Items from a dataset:
+++

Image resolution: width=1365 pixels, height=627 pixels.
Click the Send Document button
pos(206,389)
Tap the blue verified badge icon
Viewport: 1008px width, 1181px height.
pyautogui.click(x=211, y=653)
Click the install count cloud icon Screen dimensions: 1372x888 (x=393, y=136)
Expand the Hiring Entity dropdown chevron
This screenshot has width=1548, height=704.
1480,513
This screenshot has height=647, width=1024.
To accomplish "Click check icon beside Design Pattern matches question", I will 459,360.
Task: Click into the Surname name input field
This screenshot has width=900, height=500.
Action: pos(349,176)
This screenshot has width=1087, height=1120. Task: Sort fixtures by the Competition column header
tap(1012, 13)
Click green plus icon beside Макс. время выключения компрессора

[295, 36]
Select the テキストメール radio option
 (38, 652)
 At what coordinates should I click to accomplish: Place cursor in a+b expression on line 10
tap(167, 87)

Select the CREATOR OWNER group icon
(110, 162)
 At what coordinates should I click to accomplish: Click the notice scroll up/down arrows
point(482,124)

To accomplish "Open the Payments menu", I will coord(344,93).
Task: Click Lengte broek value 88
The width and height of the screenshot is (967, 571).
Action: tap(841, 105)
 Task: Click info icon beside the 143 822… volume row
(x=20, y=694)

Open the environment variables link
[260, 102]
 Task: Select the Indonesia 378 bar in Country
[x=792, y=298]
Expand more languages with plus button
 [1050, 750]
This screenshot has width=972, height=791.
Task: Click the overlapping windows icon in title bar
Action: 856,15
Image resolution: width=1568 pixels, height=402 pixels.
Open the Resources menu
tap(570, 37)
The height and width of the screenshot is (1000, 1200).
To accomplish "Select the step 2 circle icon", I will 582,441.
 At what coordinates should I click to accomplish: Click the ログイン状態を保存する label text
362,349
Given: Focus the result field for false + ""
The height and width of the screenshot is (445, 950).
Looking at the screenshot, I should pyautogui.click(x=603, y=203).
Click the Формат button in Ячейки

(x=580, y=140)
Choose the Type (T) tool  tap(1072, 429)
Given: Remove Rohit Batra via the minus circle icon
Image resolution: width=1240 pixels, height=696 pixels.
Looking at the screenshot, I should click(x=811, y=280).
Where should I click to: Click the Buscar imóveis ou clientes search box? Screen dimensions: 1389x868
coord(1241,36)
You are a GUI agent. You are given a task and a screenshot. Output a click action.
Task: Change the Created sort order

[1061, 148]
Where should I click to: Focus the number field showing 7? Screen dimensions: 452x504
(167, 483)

+++

Exercise: Count up the lines in the entries that hold "will", and respond with that count and no other text.

Exercise response: 3